Prompt:
Nothing in the records may be changed; reproduce all of them.

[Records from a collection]
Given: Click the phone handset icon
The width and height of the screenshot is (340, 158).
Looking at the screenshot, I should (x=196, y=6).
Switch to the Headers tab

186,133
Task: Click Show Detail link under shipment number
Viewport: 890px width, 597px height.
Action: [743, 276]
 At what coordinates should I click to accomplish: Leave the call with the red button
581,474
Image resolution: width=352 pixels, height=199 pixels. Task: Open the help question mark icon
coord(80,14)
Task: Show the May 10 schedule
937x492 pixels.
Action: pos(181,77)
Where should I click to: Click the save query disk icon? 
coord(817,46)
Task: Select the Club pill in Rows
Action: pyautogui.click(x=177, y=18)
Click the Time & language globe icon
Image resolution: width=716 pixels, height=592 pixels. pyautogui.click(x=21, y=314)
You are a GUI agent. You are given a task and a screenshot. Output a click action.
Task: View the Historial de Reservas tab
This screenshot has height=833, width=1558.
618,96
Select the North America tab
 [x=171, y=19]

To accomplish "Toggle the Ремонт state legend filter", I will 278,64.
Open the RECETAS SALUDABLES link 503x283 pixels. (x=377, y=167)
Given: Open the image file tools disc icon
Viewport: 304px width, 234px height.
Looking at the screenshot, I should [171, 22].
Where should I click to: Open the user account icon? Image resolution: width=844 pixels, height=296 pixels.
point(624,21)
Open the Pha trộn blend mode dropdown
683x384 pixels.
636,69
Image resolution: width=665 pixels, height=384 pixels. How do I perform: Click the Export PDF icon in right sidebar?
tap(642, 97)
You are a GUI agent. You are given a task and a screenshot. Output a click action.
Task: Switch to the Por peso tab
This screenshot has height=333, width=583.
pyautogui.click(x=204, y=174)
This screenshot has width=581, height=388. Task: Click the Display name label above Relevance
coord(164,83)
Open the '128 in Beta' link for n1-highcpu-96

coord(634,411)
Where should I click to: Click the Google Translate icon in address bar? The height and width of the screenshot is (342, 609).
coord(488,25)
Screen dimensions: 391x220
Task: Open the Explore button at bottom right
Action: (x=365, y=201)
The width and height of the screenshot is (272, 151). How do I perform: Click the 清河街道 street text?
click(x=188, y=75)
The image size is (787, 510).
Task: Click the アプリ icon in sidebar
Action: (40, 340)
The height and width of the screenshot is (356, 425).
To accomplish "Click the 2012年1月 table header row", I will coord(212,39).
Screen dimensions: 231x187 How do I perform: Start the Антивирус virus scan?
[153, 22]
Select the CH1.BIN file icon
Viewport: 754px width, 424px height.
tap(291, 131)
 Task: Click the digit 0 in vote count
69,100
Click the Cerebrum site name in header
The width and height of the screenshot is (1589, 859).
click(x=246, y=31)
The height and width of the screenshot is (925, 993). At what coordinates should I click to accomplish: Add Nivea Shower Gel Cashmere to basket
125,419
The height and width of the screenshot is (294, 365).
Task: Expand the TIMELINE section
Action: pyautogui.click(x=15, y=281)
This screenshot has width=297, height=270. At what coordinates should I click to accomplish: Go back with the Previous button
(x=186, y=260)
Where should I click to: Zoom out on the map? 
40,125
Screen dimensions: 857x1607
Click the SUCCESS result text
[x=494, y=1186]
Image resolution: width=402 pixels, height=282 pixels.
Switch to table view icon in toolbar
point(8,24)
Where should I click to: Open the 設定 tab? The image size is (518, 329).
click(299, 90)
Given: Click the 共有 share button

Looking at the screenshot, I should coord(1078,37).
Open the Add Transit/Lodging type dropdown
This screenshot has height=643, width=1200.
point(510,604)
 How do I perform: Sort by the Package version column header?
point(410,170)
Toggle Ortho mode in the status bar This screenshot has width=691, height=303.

Written response:
Given: Click the phone handset icon
The width and height of the screenshot is (340, 158).
Looking at the screenshot, I should (x=196, y=6).
Switch to the Headers tab

186,133
Task: Click Show Detail link under shipment number
Viewport: 890px width, 597px height.
Action: [743, 276]
 At what coordinates should I click to accomplish: Leave the call with the red button
581,474
Image resolution: width=352 pixels, height=199 pixels. Task: Open the help question mark icon
coord(80,14)
Task: Show the May 10 schedule
937x492 pixels.
Action: pos(181,77)
Where should I click to: Click the save query disk icon? 
coord(817,46)
Task: Select the Club pill in Rows
Action: pyautogui.click(x=177, y=18)
Click the Time & language globe icon
Image resolution: width=716 pixels, height=592 pixels. pyautogui.click(x=21, y=314)
You are a GUI agent. You are given a task and a screenshot. Output a click action.
Task: View the Historial de Reservas tab
This screenshot has height=833, width=1558.
618,96
Select the North America tab
 [x=171, y=19]

To accomplish "Toggle the Ремонт state legend filter", I will 278,64.
Open the RECETAS SALUDABLES link 503x283 pixels. (x=377, y=167)
Given: Open the image file tools disc icon
Viewport: 304px width, 234px height.
Looking at the screenshot, I should [171, 22].
Where should I click to: Open the user account icon? Image resolution: width=844 pixels, height=296 pixels.
point(624,21)
Open the Pha trộn blend mode dropdown
683x384 pixels.
636,69
Image resolution: width=665 pixels, height=384 pixels. How do I perform: Click the Export PDF icon in right sidebar?
tap(642, 97)
You are a GUI agent. You are given a task and a screenshot. Output a click action.
Task: Switch to the Por peso tab
This screenshot has height=333, width=583.
pyautogui.click(x=204, y=174)
This screenshot has width=581, height=388. Task: Click the Display name label above Relevance
coord(164,83)
Open the '128 in Beta' link for n1-highcpu-96

coord(634,411)
Where should I click to: Click the Google Translate icon in address bar? The height and width of the screenshot is (342, 609).
coord(488,25)
Screen dimensions: 391x220
Task: Open the Explore button at bottom right
Action: (x=365, y=201)
The width and height of the screenshot is (272, 151). How do I perform: Click the 清河街道 street text?
click(x=188, y=75)
The image size is (787, 510).
Task: Click the アプリ icon in sidebar
Action: (40, 340)
The height and width of the screenshot is (356, 425).
To accomplish "Click the 2012年1月 table header row", I will coord(212,39).
Screen dimensions: 231x187 How do I perform: Start the Антивирус virus scan?
[153, 22]
Select the CH1.BIN file icon
Viewport: 754px width, 424px height.
tap(291, 131)
 Task: Click the digit 0 in vote count
69,100
Click the Cerebrum site name in header
The width and height of the screenshot is (1589, 859).
click(x=246, y=31)
The height and width of the screenshot is (925, 993). At what coordinates should I click to accomplish: Add Nivea Shower Gel Cashmere to basket
125,419
The height and width of the screenshot is (294, 365).
Task: Expand the TIMELINE section
Action: pyautogui.click(x=15, y=281)
This screenshot has width=297, height=270. At what coordinates should I click to accomplish: Go back with the Previous button
(x=186, y=260)
Where should I click to: Zoom out on the map? 
40,125
Screen dimensions: 857x1607
Click the SUCCESS result text
[x=494, y=1186]
Image resolution: width=402 pixels, height=282 pixels.
Switch to table view icon in toolbar
point(8,24)
Where should I click to: Open the 設定 tab? The image size is (518, 329).
click(299, 90)
Given: Click the 共有 share button

Looking at the screenshot, I should coord(1078,37).
Open the Add Transit/Lodging type dropdown
This screenshot has height=643, width=1200.
point(510,604)
 How do I perform: Sort by the Package version column header?
point(410,170)
Toggle Ortho mode in the status bar This screenshot has width=691, height=303.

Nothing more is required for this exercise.